Quid Nunc, Fututor Matris?

10/23/08
If I believed in anything supernatural — not just experienced it existentially or accepted it as a working hypothesis or entertained the fantasy of its veracity, but, you know, drank the koolaid — it would likely be some form of astrology...

It's been a rough year for me, enough funerals and memorials and such to pretty much leave my schedule in a shambles. I've lost a half dozen close friends and valued acquaintances, not to mention my own personal favorite wife, leaving me speculating about a Hippie Rapture (so why am I still here? Uh oh...) It's enough to make a callow youth downright nervous.

The world, as numerous individuals have noted, is one mysterious place. Random foibles rule. Shit happens and happens and happens, rhyme and reason spectating helplessly from the sidelines. But it's not like it's just one damn thing after another — there's also the same damned thing over and over, not to mention a whole bunch of damned things all at once.

That bunching, in particular, came in for a nickname in my household of not-too-yore, the one that included a wife: we called it "Now-what weather" as in enduring flooded bathroom, mysteriously unpaid bill, hideous clanking noises from under the hood of the family jalopy and gratuitous enmity from nominal noncombatants, then staring testily at the sky or the wall or some other likely target and querying "Now what?"

The perception of now-what weather is, statisticians assure us, just a misfiring of our simian pattern-recognition firmware, a side effect included at no extra charge (taxes and handling fees may apply) of our ability to put one and one together and deftly sidestep the pouncing leopard. This wee small glitch of our God-given intellects even has a cute little clutch of terms of art all its very own: confirmation bias, clustering fallacy, the Texas Sharpshooter (my personal fav: 1) Shoot at barn; 2) Draw target around shots; 3) Profit!), and so forth.

Calling names, however, don't necessarily catch dinner. Given the opportunity, Wise All-Knowing Science tm will concoct a comforting sobriquet tail to pin on any given donkey of inconvenient evidence counter to its own accepted standard model of reality, which if you think about it is really not very scientific in the original sense. Scientists are, however, just as lazy and self-indulgent as most other hairless beach apes and it's ever so much more expedient to simply shake up the can, tag "confirmation bias" on the high and vaulted brick walls of The Shitstorm Institute and get back to that lucrative Doom Bomb contract.

» Task input:
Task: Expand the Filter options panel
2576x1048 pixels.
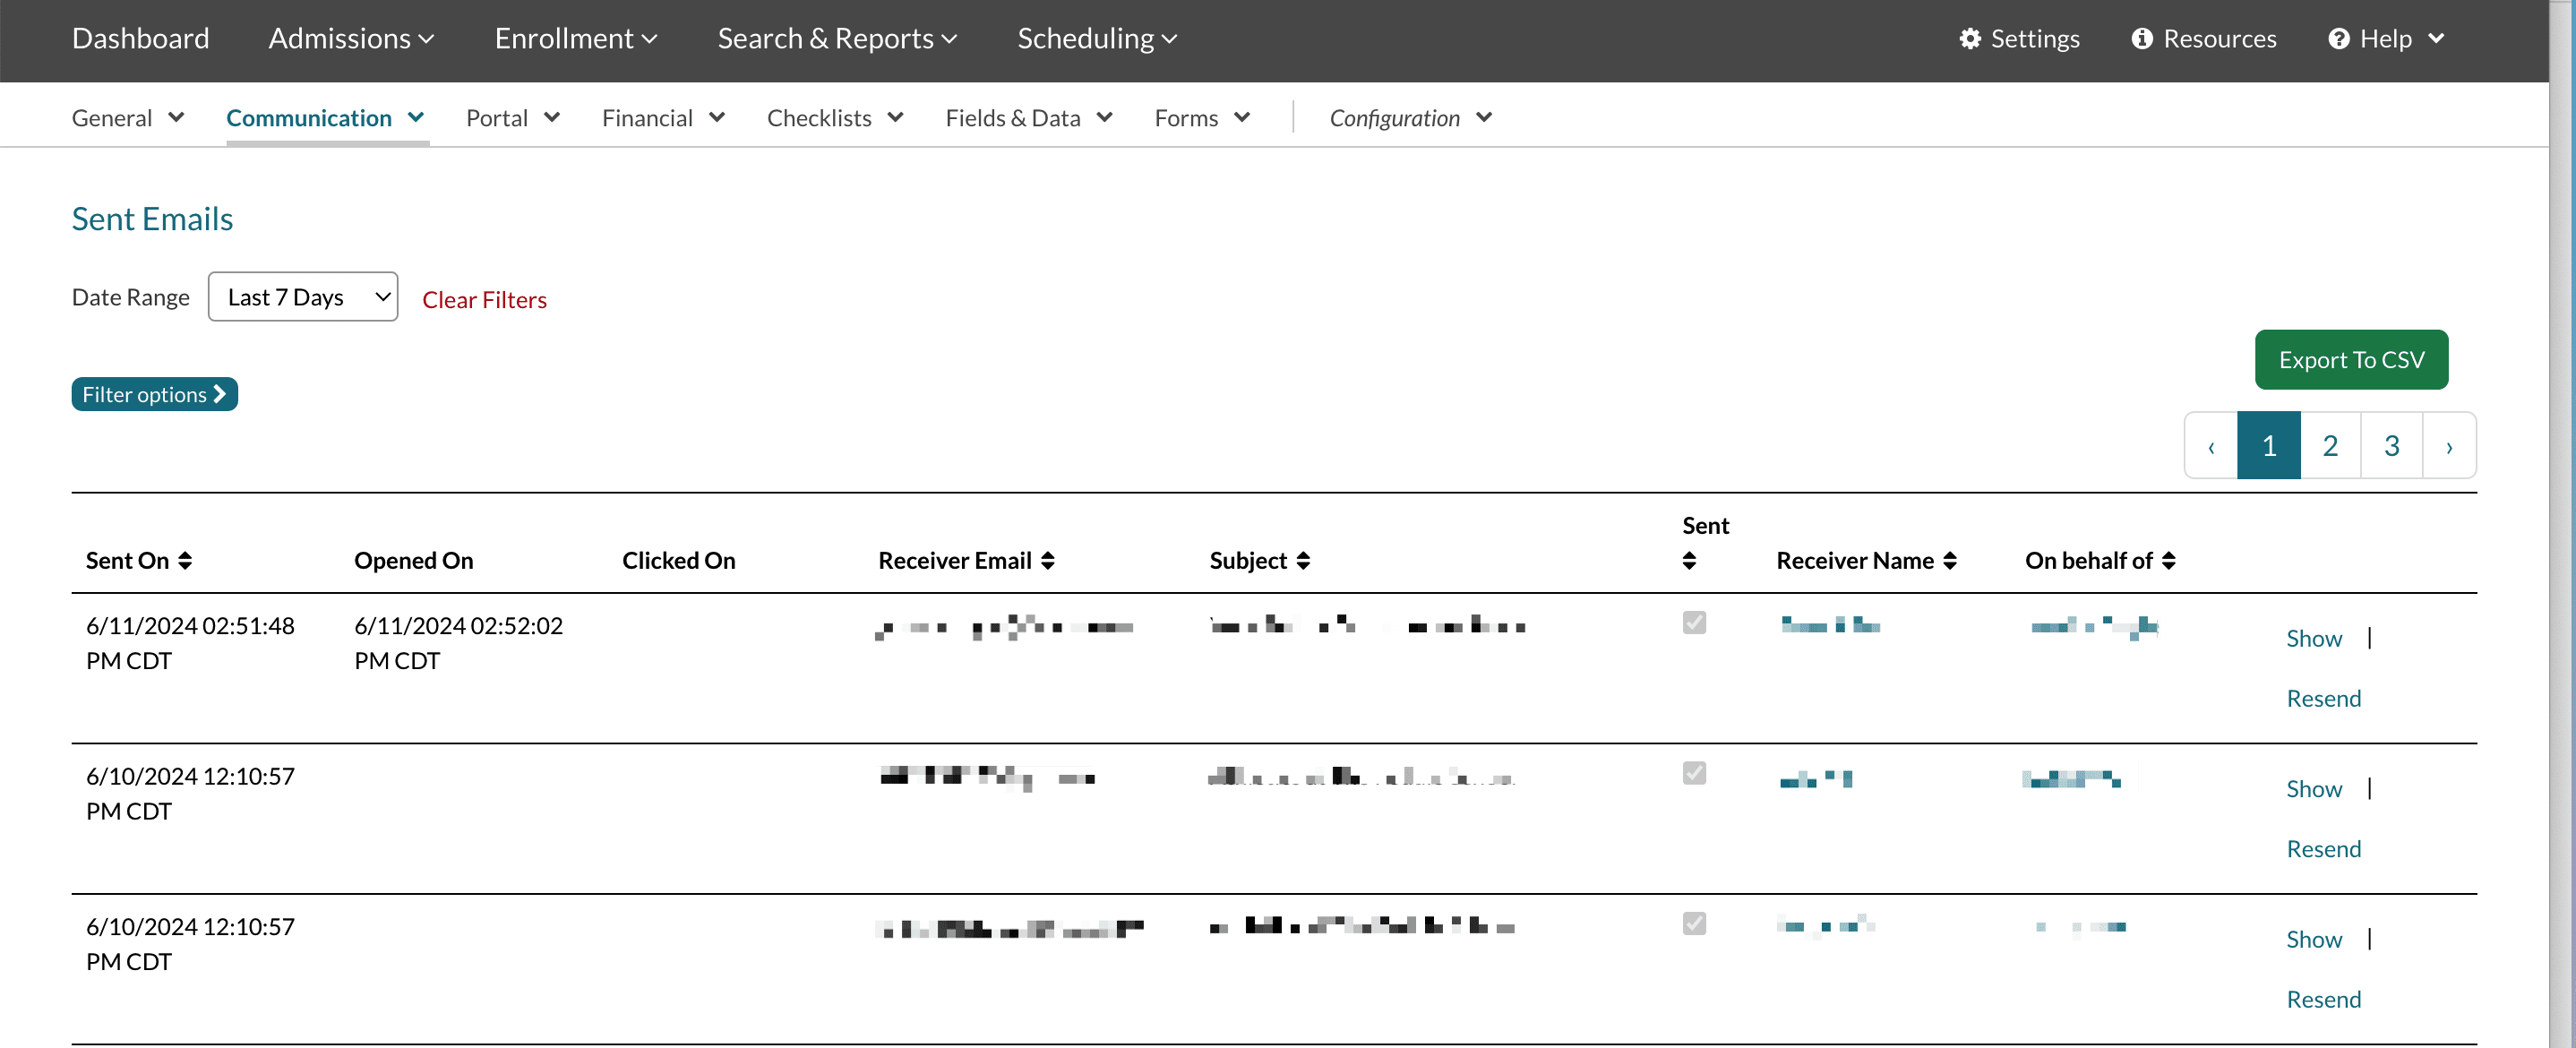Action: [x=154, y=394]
---
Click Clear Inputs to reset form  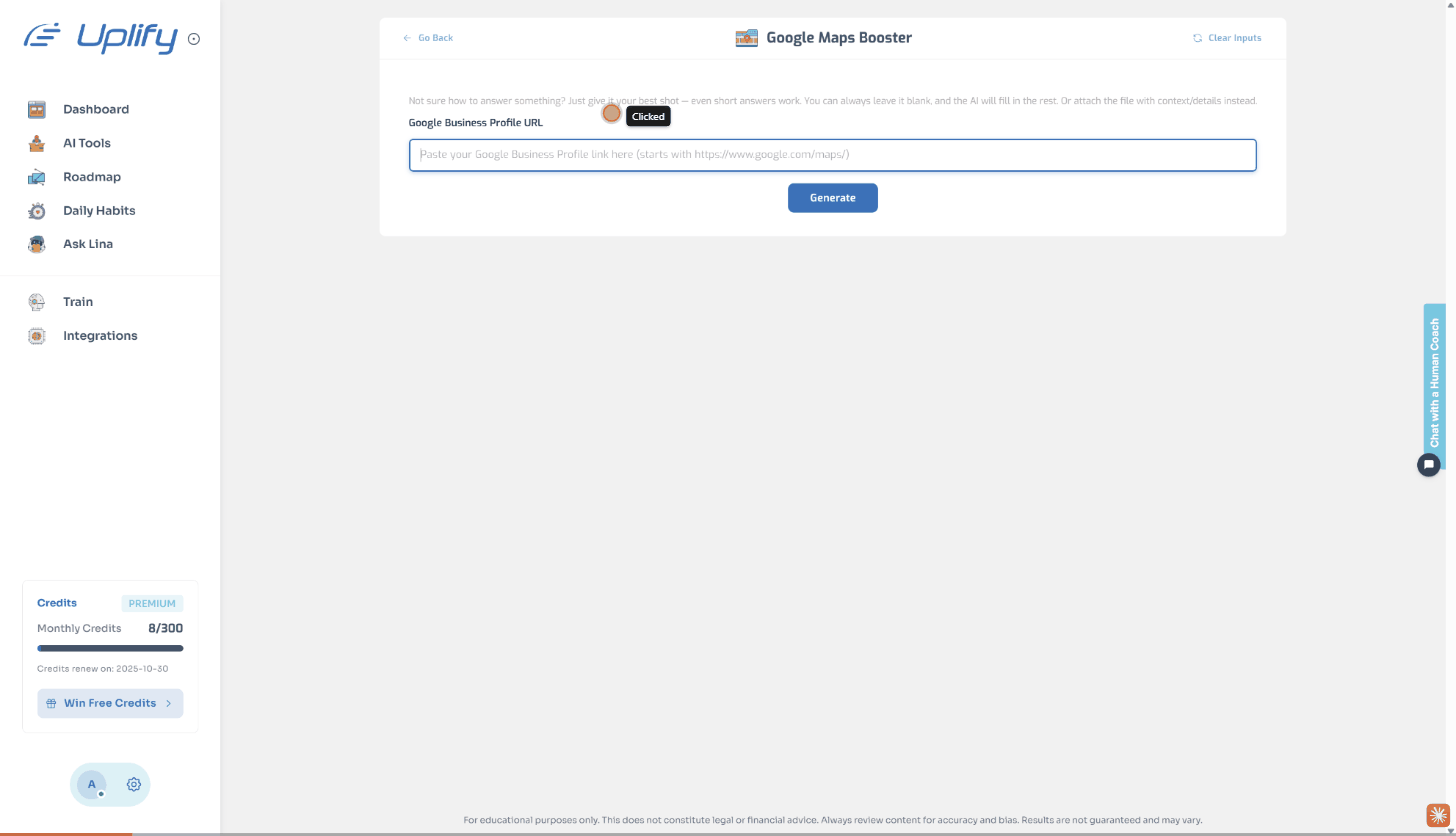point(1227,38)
---
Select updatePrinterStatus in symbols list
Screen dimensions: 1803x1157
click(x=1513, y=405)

» Tasks:
1. Recast the records, starting at the line containing "Select updatePrinterStatus in symbols list" and ending at the line containing "click(x=1513, y=405)", as a Markdown table with the columns Row and Line, skipping any blank lines.
2. Carry the essay on "now-what weather" forward from its final sentence.

» Responses to the tasks:
1.
| Row | Line |
|---|---|
| 1 | Select updatePrinterStatus in symbols list |
| 2 | Screen dimensions: 1803x1157 |
| 3 | click(x=1513, y=405) |

2.
Out here in the wet wild world, though, with spray-paint philosophy thin on the ground and few in the hill, catchy slogans don't fix the hideous clanking noises or unflood the bath neither, and in with the inevitable flinching, ducking, mending and fast-talking associated with serial indignities comes an inevitable subjective, highly personal and innately social reaction that, over and over in the history of Poor Dumb Slobs, resolves at its base to 1) A strong suspicion that Somebody/Somebodies Up/Down/Out/Over/Under There Hate(s) My Sorry Guts and 2) An equally fervid desire to work out A Deal. Next thing you know there's cathedrals popping up like mushrooms and the sacrificial altars never had it so good.

Okay, that's reasonable enough. But as Poor Dumb Slobs make the usual cultural evolutionary transition to Poor Slightly More On The Ball Slobs, they start getting the peculiar notion that, out in the wet wild world anyway, things don't just happen, they're caused., and somehow the old propitiation of barely-conceived invisible entities doesn't have the smack and savor like Mom used to make it anymore and there's a pressure that builds up in at least a few turbid forebrains to sneak a quick peek at that spiffy mechanism the grumpy guy behind the curtain is cranking away with, maybe get a clue as to which levers he's pulling when. Nothing, y'know, disrespectful or anything, just a natural curiosity as to whuffo dis shit?

Which leads to the guys with pointy hats in tall towers up all night watching the stars or down in the basement picking apart chicken guts, an entirely separate order of quasi-spiritual activity aimed not especially at buying off the gods as much as trying to head them off at the past. Which in turn leads to natural philosophy and math and deductive reasoning and the scientific method and lucrative Doom Bomb contracts and the whole nine yards. Yay!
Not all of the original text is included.